Records for the exercise Start Marker

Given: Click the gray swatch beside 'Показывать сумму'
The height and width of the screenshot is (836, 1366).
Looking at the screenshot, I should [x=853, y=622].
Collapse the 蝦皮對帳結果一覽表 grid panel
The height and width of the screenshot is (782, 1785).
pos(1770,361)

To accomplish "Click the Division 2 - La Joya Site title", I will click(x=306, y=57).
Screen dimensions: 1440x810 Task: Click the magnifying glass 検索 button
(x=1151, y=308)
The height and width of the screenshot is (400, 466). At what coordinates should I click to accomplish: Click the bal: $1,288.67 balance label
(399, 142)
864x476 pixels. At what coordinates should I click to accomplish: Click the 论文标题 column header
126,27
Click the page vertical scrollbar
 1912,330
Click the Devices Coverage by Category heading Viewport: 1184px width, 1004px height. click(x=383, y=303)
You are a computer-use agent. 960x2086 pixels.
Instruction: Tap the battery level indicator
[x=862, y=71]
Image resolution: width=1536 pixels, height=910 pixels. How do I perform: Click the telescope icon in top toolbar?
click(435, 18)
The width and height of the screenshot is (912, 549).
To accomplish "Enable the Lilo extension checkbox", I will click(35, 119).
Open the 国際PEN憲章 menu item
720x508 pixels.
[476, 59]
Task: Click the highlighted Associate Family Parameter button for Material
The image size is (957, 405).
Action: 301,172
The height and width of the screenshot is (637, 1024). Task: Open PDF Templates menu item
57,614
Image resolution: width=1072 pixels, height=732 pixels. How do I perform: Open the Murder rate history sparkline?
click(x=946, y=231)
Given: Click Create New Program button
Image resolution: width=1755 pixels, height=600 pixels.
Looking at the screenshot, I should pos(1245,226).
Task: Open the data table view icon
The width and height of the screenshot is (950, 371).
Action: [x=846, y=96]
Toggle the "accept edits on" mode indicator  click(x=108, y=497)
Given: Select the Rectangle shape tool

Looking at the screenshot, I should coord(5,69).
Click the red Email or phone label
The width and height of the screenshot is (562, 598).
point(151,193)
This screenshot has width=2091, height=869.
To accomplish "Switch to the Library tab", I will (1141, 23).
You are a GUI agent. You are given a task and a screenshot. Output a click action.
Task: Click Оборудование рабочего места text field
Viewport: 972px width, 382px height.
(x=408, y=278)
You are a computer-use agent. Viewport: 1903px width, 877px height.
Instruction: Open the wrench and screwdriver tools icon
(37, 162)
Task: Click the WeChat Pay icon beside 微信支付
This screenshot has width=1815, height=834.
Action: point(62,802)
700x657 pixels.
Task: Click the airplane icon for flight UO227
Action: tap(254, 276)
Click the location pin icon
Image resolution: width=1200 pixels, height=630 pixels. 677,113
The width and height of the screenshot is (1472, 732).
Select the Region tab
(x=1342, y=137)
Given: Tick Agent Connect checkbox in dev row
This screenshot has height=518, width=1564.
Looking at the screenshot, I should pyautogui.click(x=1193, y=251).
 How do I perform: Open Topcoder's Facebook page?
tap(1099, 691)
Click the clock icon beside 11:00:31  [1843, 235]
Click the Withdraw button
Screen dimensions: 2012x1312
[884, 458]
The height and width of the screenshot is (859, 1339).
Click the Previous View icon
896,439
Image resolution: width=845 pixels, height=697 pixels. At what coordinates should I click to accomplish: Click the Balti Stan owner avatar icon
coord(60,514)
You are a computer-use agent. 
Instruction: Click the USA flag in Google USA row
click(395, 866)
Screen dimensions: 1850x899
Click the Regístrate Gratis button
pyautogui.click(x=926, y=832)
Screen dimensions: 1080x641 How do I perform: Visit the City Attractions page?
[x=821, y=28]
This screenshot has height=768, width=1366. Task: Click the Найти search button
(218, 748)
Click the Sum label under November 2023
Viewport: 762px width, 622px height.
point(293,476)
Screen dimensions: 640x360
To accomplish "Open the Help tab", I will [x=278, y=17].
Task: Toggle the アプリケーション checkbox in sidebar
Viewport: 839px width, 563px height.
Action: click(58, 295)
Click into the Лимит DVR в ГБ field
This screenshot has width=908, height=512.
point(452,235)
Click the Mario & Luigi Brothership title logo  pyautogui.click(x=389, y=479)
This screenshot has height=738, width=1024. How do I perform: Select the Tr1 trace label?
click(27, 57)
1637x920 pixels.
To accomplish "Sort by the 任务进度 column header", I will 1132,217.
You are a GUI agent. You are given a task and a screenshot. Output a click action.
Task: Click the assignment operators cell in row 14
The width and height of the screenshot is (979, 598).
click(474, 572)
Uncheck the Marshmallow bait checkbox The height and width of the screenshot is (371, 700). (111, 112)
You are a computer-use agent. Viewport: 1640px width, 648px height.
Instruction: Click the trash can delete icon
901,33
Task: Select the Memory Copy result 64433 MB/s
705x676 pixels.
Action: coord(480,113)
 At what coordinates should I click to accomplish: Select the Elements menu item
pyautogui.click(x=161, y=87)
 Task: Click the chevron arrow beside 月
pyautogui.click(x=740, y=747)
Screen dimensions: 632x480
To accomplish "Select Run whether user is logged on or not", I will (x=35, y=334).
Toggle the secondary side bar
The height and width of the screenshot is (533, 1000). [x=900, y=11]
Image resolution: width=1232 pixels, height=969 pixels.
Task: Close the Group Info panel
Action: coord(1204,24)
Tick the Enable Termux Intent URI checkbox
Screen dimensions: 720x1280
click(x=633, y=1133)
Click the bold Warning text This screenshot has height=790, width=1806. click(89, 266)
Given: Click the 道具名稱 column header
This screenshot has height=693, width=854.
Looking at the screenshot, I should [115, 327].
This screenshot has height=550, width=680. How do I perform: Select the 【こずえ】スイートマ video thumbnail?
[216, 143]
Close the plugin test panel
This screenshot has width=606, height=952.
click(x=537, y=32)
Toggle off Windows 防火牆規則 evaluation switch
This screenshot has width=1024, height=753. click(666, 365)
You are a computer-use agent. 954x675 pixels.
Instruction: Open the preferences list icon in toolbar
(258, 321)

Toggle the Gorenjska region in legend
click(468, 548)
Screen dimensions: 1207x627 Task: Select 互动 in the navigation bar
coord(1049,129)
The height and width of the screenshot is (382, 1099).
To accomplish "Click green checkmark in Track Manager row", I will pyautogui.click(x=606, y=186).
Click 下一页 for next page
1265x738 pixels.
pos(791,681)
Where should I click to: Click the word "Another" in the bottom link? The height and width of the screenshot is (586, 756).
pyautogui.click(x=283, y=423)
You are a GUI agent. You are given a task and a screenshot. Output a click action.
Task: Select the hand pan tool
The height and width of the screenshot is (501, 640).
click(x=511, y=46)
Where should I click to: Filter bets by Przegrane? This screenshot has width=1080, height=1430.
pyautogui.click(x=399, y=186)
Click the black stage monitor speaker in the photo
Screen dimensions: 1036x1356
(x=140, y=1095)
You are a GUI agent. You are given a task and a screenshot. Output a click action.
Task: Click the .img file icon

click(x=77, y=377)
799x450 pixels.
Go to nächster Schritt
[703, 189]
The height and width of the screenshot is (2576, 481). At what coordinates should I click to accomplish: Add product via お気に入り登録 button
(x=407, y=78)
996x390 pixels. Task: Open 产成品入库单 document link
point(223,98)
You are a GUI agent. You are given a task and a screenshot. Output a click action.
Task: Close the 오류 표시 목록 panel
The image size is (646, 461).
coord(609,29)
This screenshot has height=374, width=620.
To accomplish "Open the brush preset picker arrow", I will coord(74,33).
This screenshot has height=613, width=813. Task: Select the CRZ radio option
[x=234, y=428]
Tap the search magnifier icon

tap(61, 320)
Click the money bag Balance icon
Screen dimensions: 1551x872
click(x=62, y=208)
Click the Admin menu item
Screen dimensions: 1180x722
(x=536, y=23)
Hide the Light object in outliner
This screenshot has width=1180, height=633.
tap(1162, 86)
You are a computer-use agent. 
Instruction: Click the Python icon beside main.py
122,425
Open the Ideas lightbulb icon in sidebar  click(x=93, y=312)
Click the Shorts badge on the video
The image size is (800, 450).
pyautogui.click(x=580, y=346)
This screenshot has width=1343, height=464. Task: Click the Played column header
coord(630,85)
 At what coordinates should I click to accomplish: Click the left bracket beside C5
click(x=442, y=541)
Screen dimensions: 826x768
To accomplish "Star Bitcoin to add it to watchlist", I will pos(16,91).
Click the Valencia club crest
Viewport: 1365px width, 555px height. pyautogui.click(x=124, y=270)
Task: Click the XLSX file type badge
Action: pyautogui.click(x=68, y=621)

Records for the exercise End Marker

Required action |
Among the lines above, find those holding "title" and copy each one.

Task result |
To accomplish "Click the Division 2 - La Joya Site title", I will click(x=306, y=57).
Click the Mario & Luigi Brothership title logo  pyautogui.click(x=389, y=479)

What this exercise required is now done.